Input for this task:
════════

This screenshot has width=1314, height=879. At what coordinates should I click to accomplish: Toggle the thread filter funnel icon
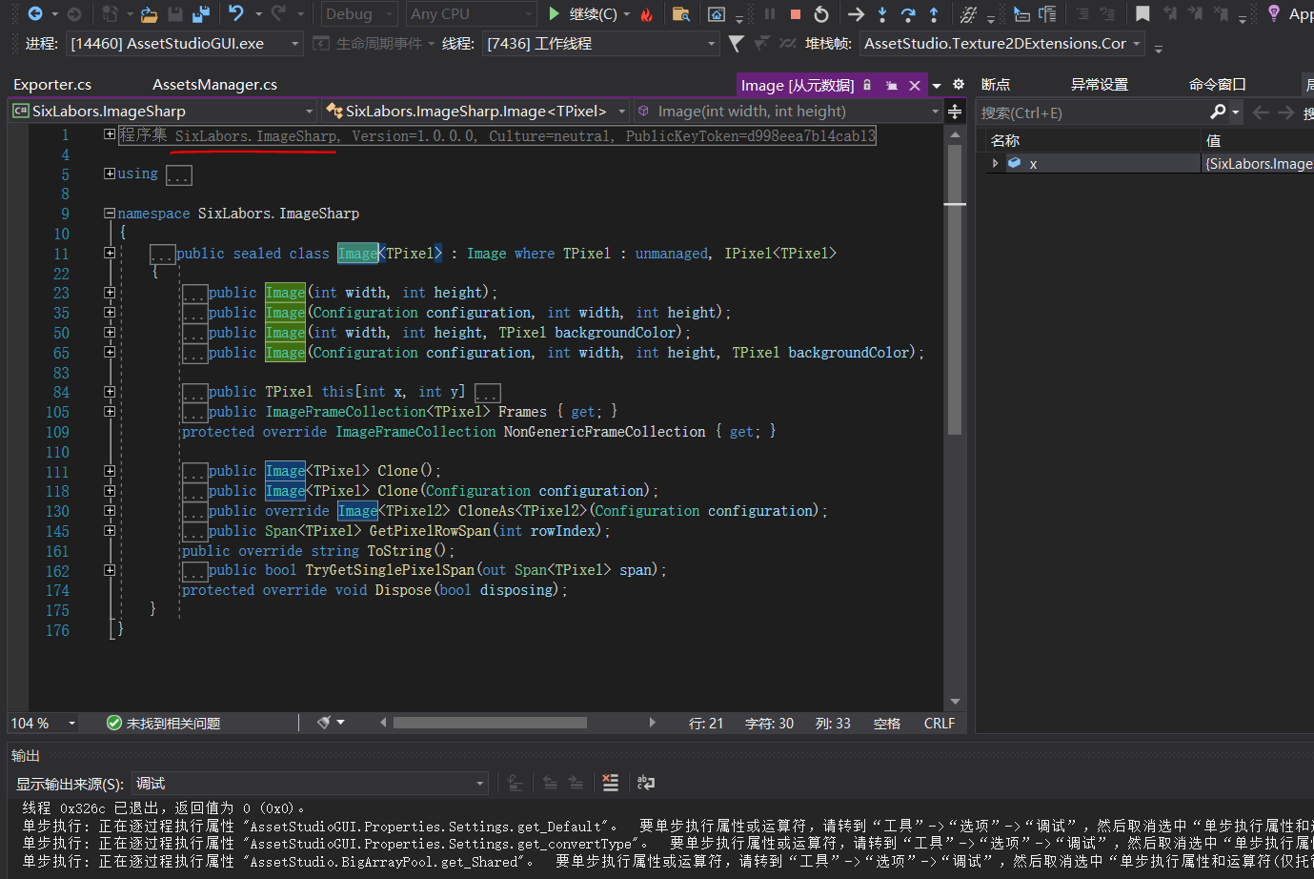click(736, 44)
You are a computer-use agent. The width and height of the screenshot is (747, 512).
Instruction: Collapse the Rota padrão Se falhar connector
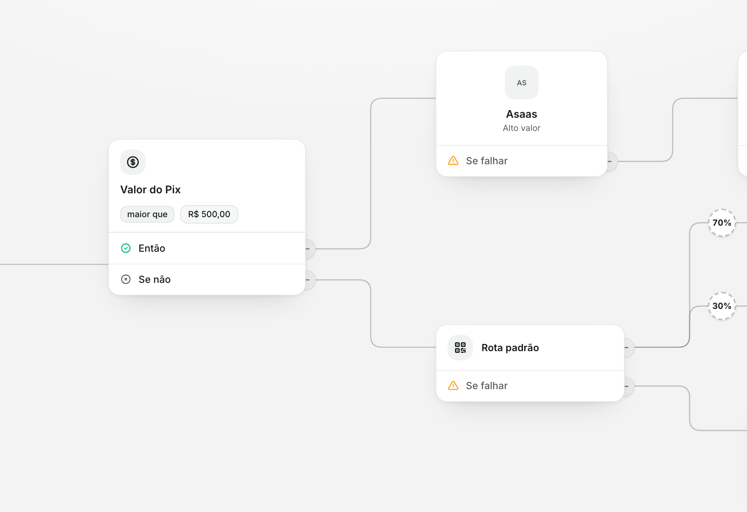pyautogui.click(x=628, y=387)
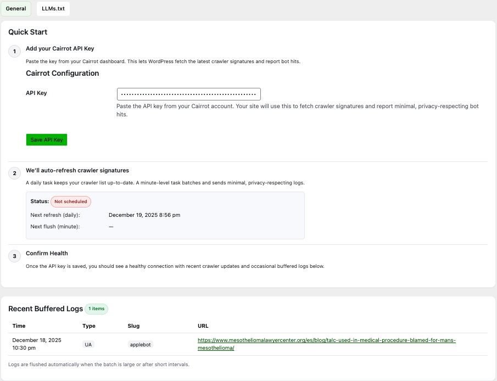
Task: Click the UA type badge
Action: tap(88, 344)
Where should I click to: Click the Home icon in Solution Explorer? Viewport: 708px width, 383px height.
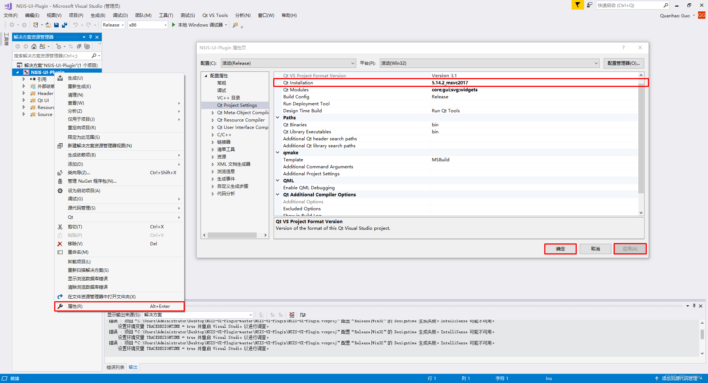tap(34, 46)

════════

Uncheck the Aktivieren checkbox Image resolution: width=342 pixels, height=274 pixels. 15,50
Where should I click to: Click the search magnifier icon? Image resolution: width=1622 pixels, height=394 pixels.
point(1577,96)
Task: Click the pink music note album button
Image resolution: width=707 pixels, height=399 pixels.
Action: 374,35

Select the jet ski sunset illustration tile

════════

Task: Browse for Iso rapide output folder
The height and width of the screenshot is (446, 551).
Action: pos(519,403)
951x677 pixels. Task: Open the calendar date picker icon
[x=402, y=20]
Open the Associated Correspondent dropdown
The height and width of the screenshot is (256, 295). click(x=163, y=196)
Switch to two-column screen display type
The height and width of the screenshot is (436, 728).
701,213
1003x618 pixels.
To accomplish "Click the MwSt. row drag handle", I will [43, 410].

════════

Instructions for the task:
Update the data starting at the line that has "Open the Associated Correspondent dropdown" and stopping after the line that has "will [43, 410]." by changing "two-column" to "three-column" and keeping everything else the same. Return only those lines.

Task answer:
Open the Associated Correspondent dropdown
The height and width of the screenshot is (256, 295). click(x=163, y=196)
Switch to three-column screen display type
The height and width of the screenshot is (436, 728).
701,213
1003x618 pixels.
To accomplish "Click the MwSt. row drag handle", I will [43, 410].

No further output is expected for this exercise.